Freddie Mac’s weekly mortgage survey reported last Thursday that the average interest rate on a 30 year and 15 year conventional mortgage dropped for the first time in 11 weeks. The 30 year mortgage rate fell from 4.46 percent to 4.42 and the 15 year rate dropped from 3.47 to 3.43 percent. As mortgage rates this weekmentioned last week, while changes, the rates changes really aren’t that significant.

If investor rates however begin to approach 5.50 percent, that will keep some investors on the sidelines. Today a 30 year mortgage rate for a rental property can be found around 4.75 to 5.00 percent.

So what can change this week to alter the mortgage market mood? Three things are really at play here. The first being the holiday season that distracts many from their day to day activities. Other than retail and restaurants, companies at large tend to slow their pace and won’t get back in earnest again until after the New Year. The phrase, “I’ll get back to you after the first of the year” can be heard in most any industry.
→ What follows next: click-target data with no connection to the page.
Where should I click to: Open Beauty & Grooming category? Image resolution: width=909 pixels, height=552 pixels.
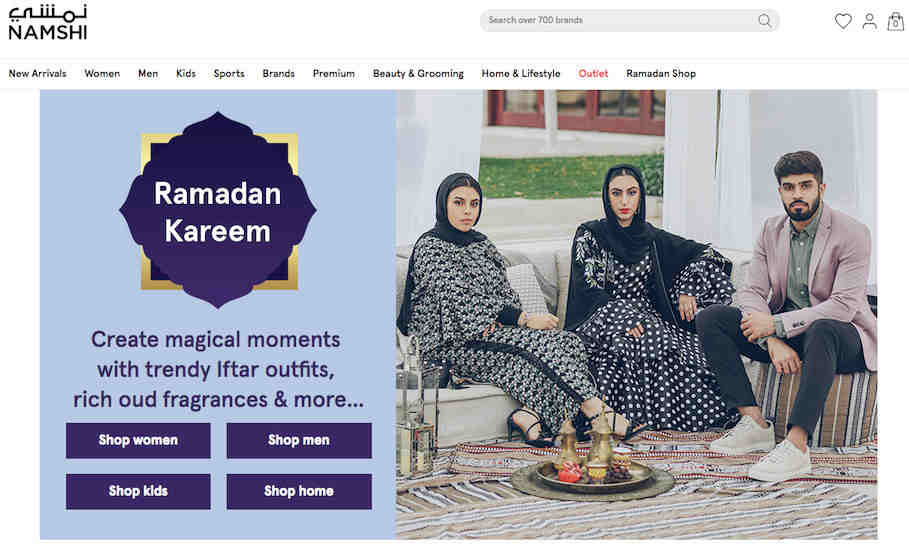(x=418, y=74)
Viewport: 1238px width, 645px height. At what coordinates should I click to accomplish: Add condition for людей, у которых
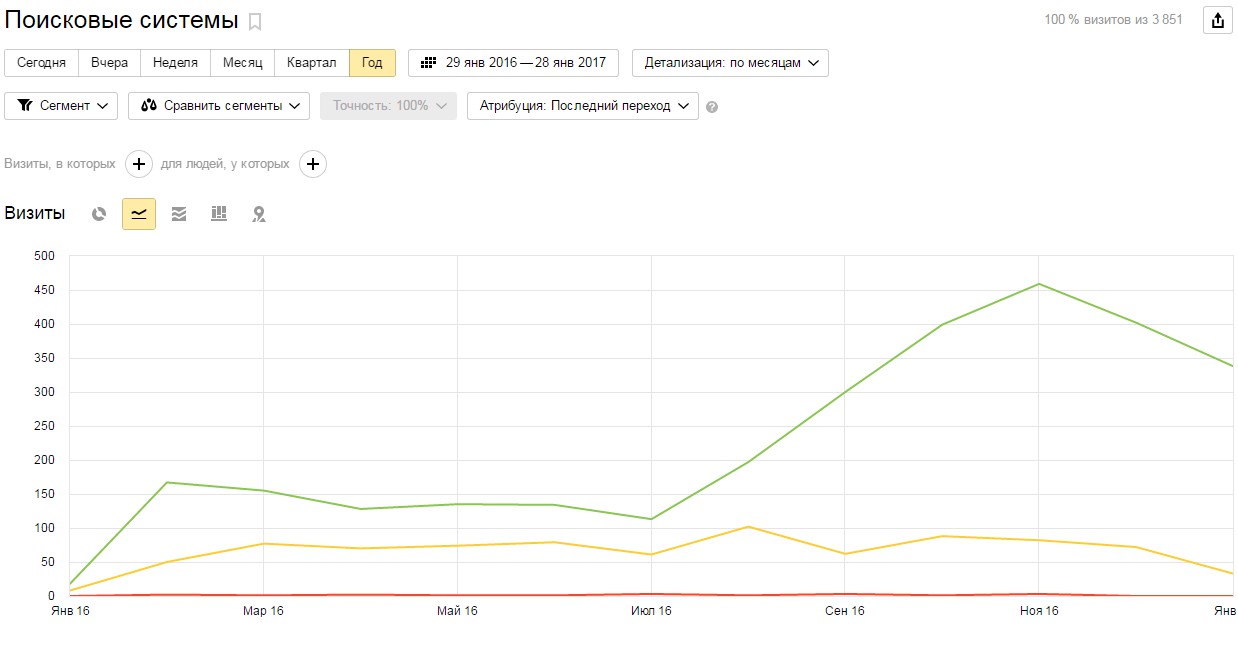[x=313, y=164]
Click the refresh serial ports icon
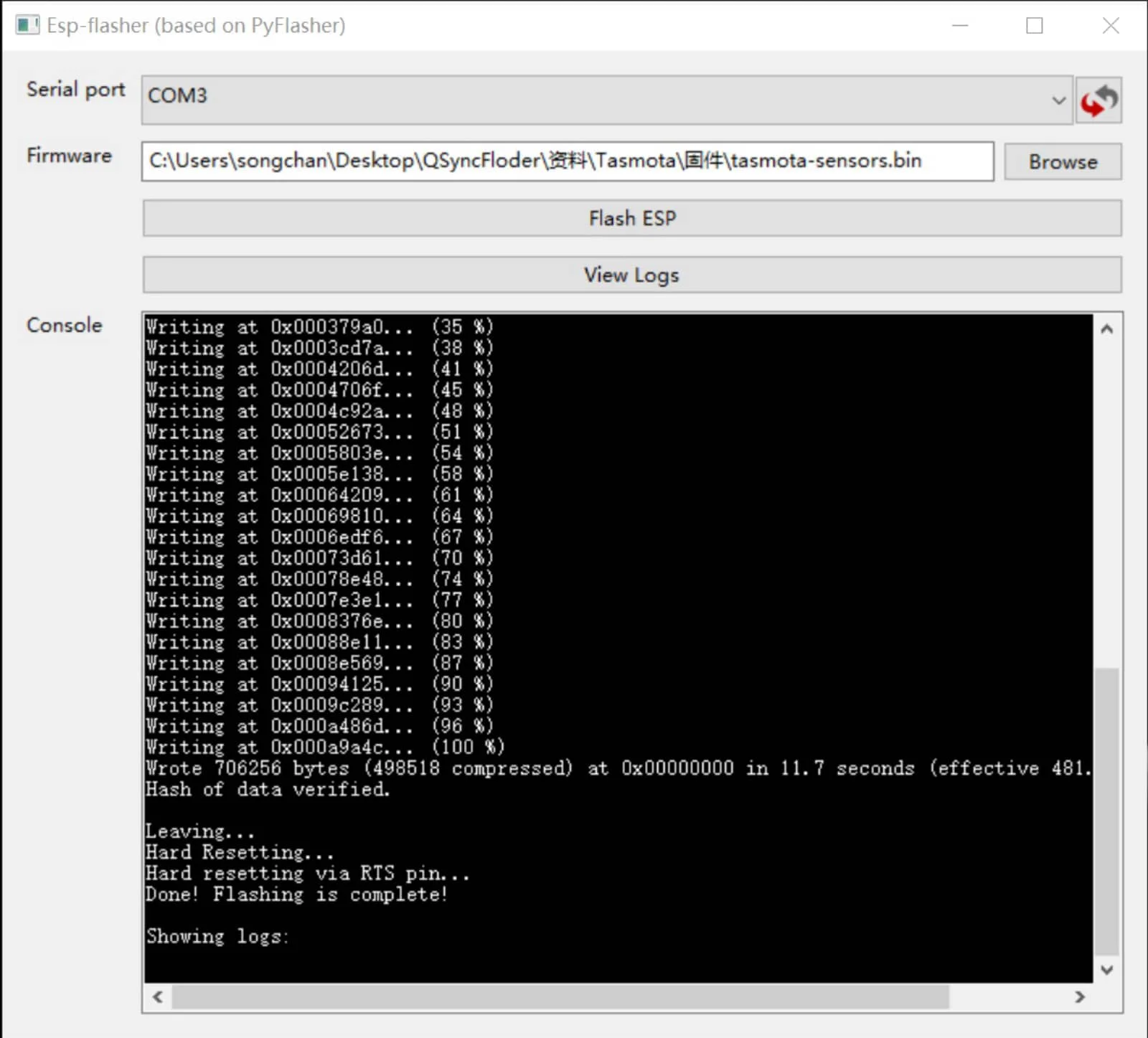 point(1098,100)
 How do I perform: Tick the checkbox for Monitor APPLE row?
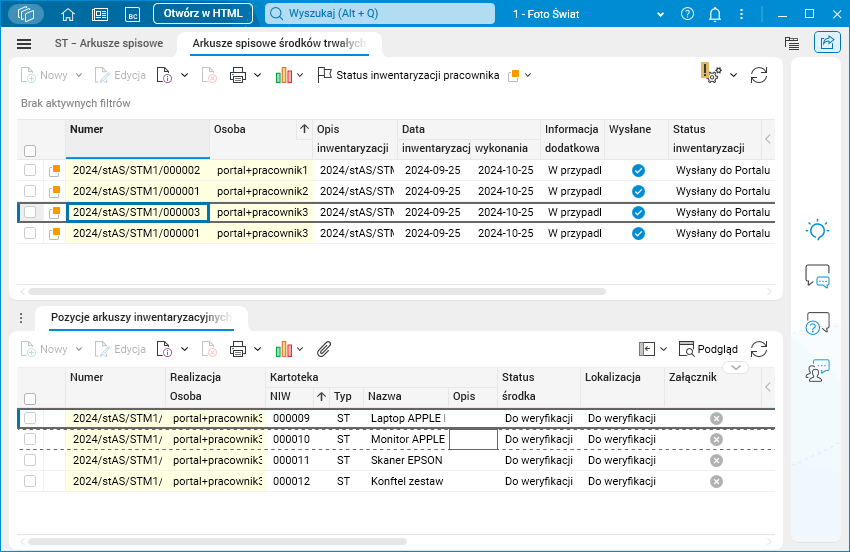pyautogui.click(x=30, y=439)
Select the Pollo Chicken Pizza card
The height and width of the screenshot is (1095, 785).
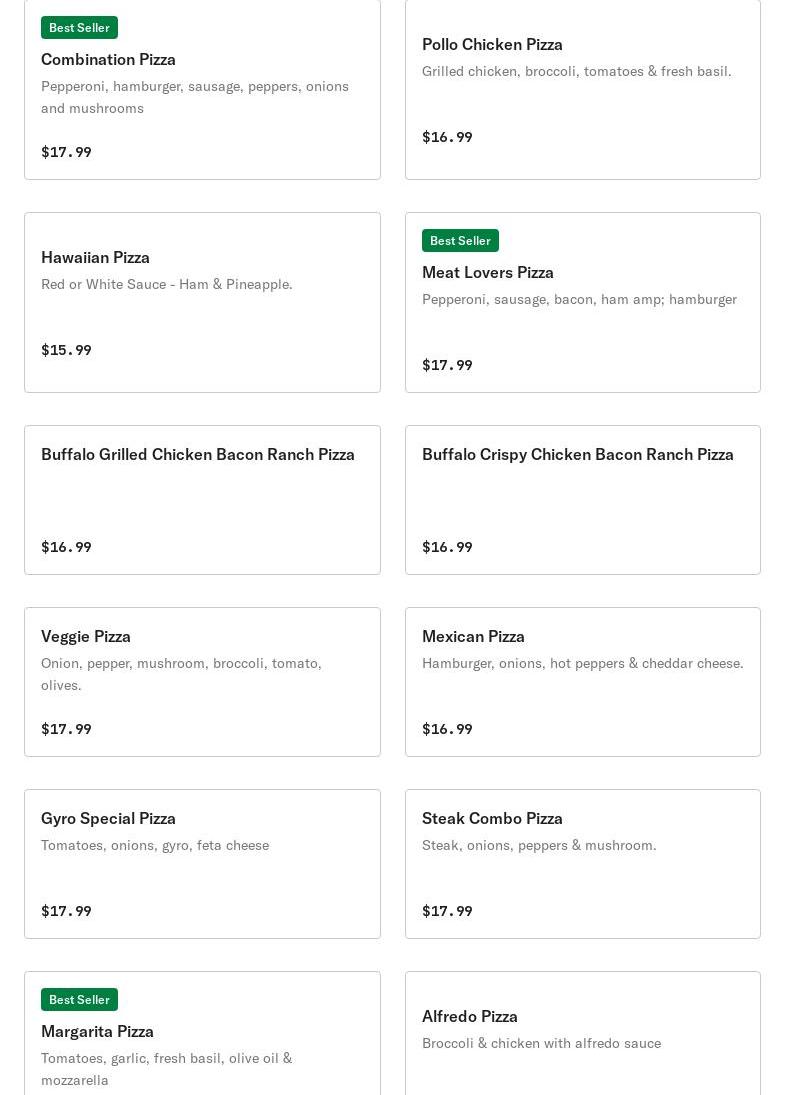coord(582,89)
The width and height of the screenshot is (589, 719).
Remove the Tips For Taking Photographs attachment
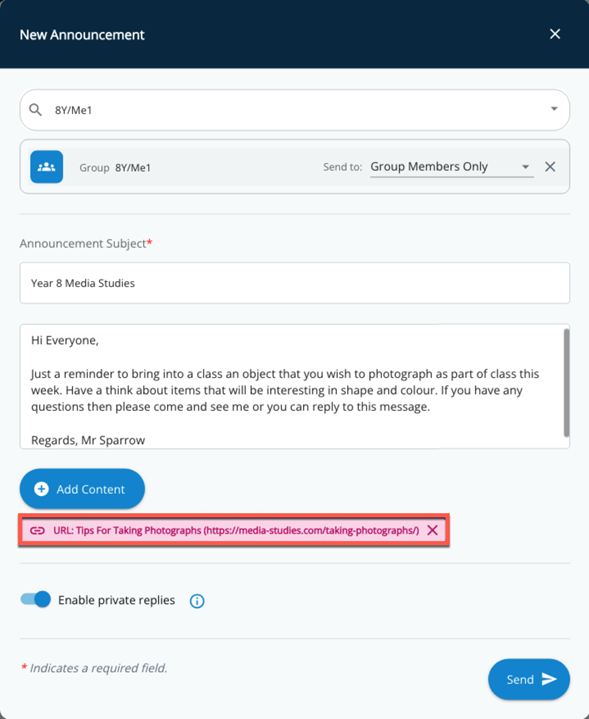[x=432, y=531]
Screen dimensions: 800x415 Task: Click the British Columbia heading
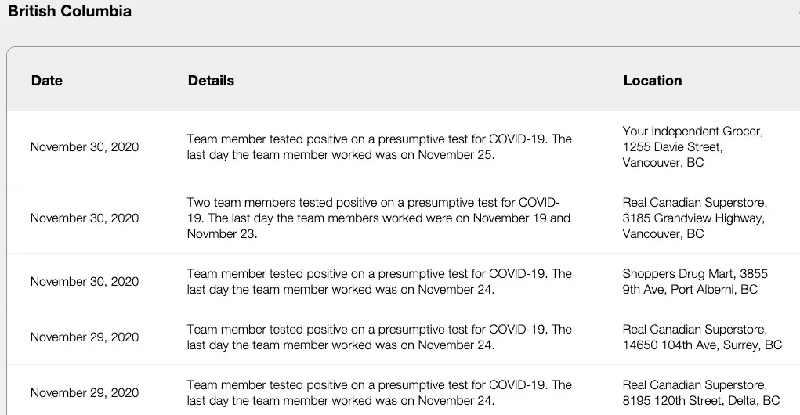point(70,11)
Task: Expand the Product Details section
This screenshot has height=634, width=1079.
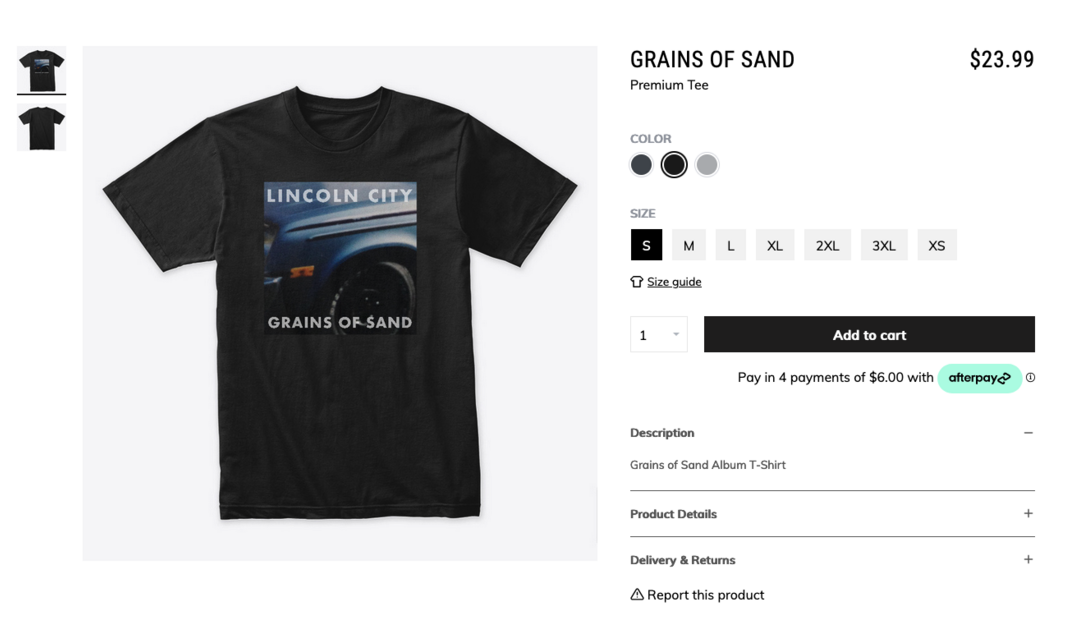Action: click(x=832, y=514)
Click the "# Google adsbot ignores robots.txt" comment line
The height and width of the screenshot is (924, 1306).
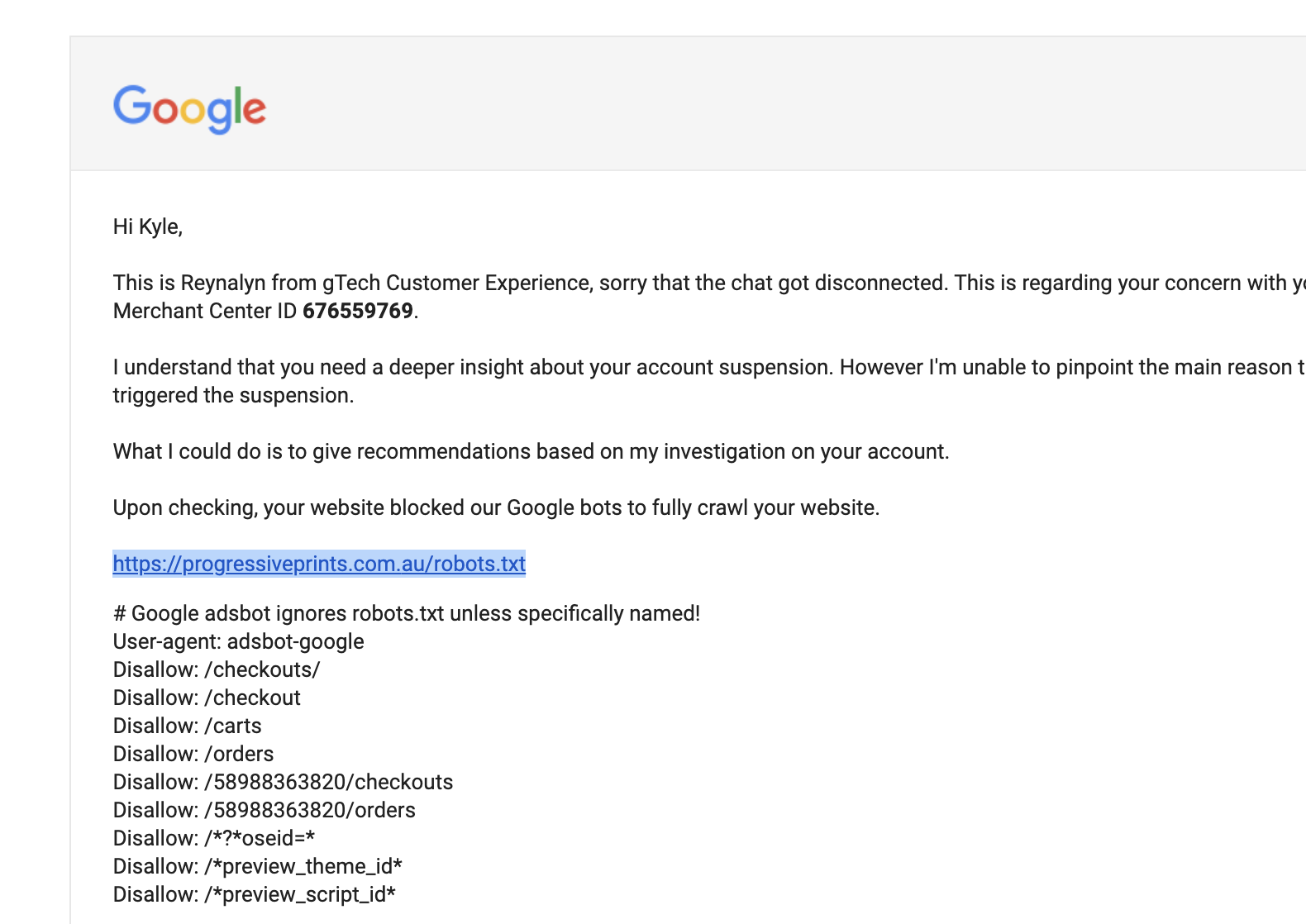[x=406, y=613]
Next, there really are no major economic reports scheduled for release this week. The is the consumer price index number slotted for Tuesday and unless there is some major surprise, the number should be tame, especially with the cost of gasoline having fallen over recent weeks. There are also Housing Starts and Building Permits but again these two reports rarely have any major influence on rates.

The big ticket item is the Fed announcement this Thursday after the round of two day Federal Open Market Committee meetings. The Fed has plainly stated that the target unemployment rate of 6.5 percent will be what triggers the beginning of the end of the current $85 billion per month stimulus. And with the unemployment rate having dropped from 7.3 to 7.0 percent last month, it’s looking like Fed easing will come sooner rather than later.